The practice of patent trolling has become an industry hazard for startups in the last fifteen years, with companies forming solely for the purpose of exploiting obscure or difficult-to-research patents which may overlap with the IP of startups.
As of today, Azure is offering ‘uncapped indemnification coverage’, including coverage against open-source implementations of entities such as Hadoop, which forms the basis of Azure’s HD Insight product.
According to the release, Microsoft will make available to Azure clients 10,000 patents that it owns with a view towards warding off patent lawsuits for software which runs on Azure.

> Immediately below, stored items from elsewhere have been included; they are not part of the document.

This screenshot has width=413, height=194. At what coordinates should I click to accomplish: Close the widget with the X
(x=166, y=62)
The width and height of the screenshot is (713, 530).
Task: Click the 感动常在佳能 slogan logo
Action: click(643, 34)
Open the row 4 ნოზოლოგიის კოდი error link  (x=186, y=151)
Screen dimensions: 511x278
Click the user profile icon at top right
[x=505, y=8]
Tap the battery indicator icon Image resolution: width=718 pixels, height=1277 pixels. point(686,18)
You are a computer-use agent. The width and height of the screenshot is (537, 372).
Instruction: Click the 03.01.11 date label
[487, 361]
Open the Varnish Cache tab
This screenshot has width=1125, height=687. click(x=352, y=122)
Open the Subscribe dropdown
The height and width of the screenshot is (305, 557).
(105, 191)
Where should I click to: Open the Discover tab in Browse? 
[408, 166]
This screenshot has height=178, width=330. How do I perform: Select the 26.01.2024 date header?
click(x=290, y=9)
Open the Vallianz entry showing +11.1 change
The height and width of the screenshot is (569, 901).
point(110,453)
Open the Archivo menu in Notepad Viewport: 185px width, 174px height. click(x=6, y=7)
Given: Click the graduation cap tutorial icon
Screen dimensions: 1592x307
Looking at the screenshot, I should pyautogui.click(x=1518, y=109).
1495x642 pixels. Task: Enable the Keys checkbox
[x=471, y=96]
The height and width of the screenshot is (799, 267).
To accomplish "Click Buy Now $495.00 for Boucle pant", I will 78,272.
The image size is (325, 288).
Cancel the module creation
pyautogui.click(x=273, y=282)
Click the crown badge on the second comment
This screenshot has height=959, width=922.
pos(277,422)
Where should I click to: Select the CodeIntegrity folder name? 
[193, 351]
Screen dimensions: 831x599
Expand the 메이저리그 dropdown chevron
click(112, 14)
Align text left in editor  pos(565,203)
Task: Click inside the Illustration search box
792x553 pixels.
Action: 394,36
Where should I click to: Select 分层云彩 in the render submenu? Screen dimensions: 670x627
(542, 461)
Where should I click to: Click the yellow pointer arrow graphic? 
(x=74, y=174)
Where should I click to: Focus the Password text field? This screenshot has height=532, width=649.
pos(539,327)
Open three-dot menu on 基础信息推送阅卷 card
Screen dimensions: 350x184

It is also promising that future transfer patents will never result in action against clients who take advantage of the scheme.
Microsoft quotes a report from Boston consulting group which estimates a 22% rise in IP lawsuits relating to cloud products over the last five years in the U.S. alone. It also observes that non-practicing entities have increased their spending on cloud patents by 35% over the same period of time.
The facility is intended primarily to help technology exponents who may have relevant patent cover in their own field of work (such as autonomous vehicles) but who could become vulnerable by extending their reach into cloud and app-based products.
Microsoft corporate vice president Julia White commented in an interview: “They haven’t had years to build up that patent portfolio,” and continued, “Cloud innovation is far too important to be stifled by lawsuits.”
Compliance website Inside Counsel suggested in 2014 that the labyrinthine nursery of academic and research patents which lead to cloud innovations has made it easier for trolling companies to pick up easy patent properties from cash-strapped universities with a view to future exploitation, and that the widespread diffusion of popular high-level open-source projects such as OpenStack have left enough potential actionable IP vulnerabilities to make speculative litigation worthwhile as a new industry standard.